Here’s a DVD which promises “nothing but the good stuff” and delivers. It’s basically a succession of 16 fight sequences, mostly from recent Hong Kong or Hollywood movies, inter-cut with video game-style title cards identifying the opponents. You can enhance that “Street Fighter 2″ feel by selecting an alternate “Ultimate Rumble Party Mix” audio track which scores the fights with techno beats and guitar fills, and there’s even an option called “My Top 5″ to program your favourite sequence of fights. Mine would run as such:

#5 Wesley Snipes’s samurai duel with Stephen Dorff in “Blade”, if only for how refreshing it is to watch Stephen Norrington’s visually sharp and dynamic but almost old fashioned movie, in contrast to Guillermo Del Toro’s frenetic abortion of a sequel.

#4 Michelle Yeoh chasing a masked Zhang Ziyi in “Crouching Tiger, Hidden Dragon”, even though it’s more acrobatics than a fight. But what graceful acrobatics!

#3 The warehouse gang fight in “Rumble in the Bronx”, one of the greatest Jackie Chan action scenes. Watching him fighting all these guys using everything around him (including refrigerators, TV sets, a shopping cart and skis!) is breath-taking.

#2 A fight from my favorite Jackie Chan movie, “Drunken Master 2″, in which he seems to constantly get hurt real bad, as when he falls into burning coals! Sadly, little actual drunken boxing is featured here, but it’s still
amazing kung fu!

#1 The church shoot-out at the end of John Woo’s “The Killer, with Chow Yun-Fat at his best, slow-motion pigeons and the most graceful ultra-violence you’ll ever see!

I also enjoyed the inclusion of one of the bare knuckle fights in “Snatch”, with a bad-ass looking Brad Pitt and wonderfully stylised visuals; Russell Crowe battling tigers in “Gladiator”; Rambo fighting redneck deputies in “First Blood” (complete with Vietnam flashbacks!); Jet Li doing his thing in “Fist of Legend” and “Black Mask” (both choreographed by Yuen Woo-Ping, of “The Matrix” fame); and the “Say Hello to my little friend” shoot-out which closes Brian De Palma’s “Scarface”. I’m not a big Jean-Claude Van Damme fan, but his half naked “Time Cop” knife fight is kind of cool, as are the wrestling-flavoured street tussle with Rowdy Roddy Piper from John Carpenters’s “They Live”, Liam Neeson in Fight Club mode in “Crossing the Line” and a short but nasty cat fight from “The Players Club”. As for the “Dragon: The Bruce Lee Story” scene, it’s pretty good, but why oh why not give us the real Bruce Lee instead? Last but not least, there’s an Easter egg which can be found on the third page of the scene selection menu, which has two oiled, topless ebony Amazons in thongs beating the crap out of a big fella in a scene from “Ilsa, Harem Keeper of the Oil Sheik”!

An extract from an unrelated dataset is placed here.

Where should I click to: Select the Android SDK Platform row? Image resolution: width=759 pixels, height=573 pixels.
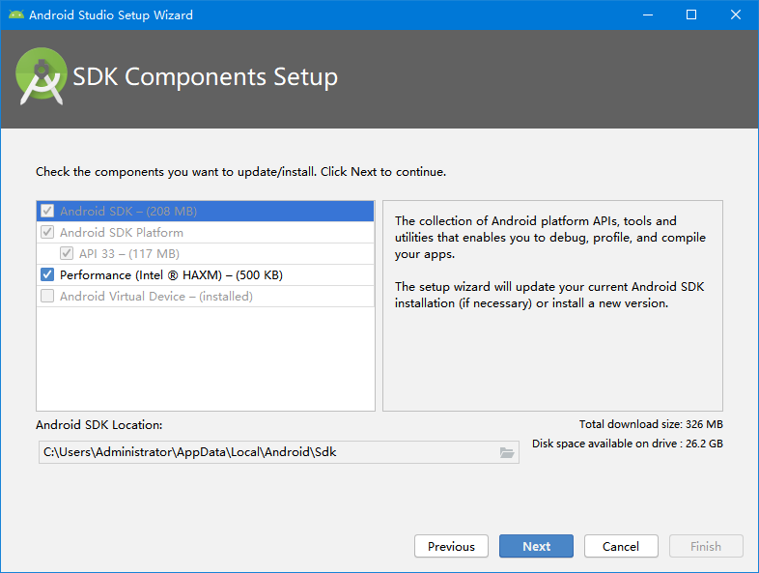click(x=121, y=233)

Overall, this a very entertaining DVD, and it offers plenty of special features, from information about the fighting styles and the performers (notably through optional pop-up on-screen trivia) to theatrical trailers to most of the movies, a ‘Name that Frame’ game, two audio commentaries (by Hong Kong producer/director Tsui Hark and “fight master” James Lew) and an interesting featurette on how to stage your own movie fights, with tips from Lew and Van Damme (who happen to fight each other in the “Time Cop” clip). Of course, everyone will have his little disagreements with the roster. Personally, I’m suspicious of any fight collection which fails to include THE ultimate fight, namely Schwarzenegger’s showdown with Vernon Wells at the end of “Commando”. As for the fights that are included, it’s sometimes frustrating how they cut off before they’re over, but I guess you just have to get yourself the actual movies to get the whole deal. Also, I could have done without the cheesy Limp Bizkit intro, complete with the ever-obnoxious “Let’s get ready to ruuuuumbbbleeeeeeeeee!” kick-off. Still, “Ultimate Fights” remains a satisfying one-stop supply of macho thrills that action fans will watch over and over.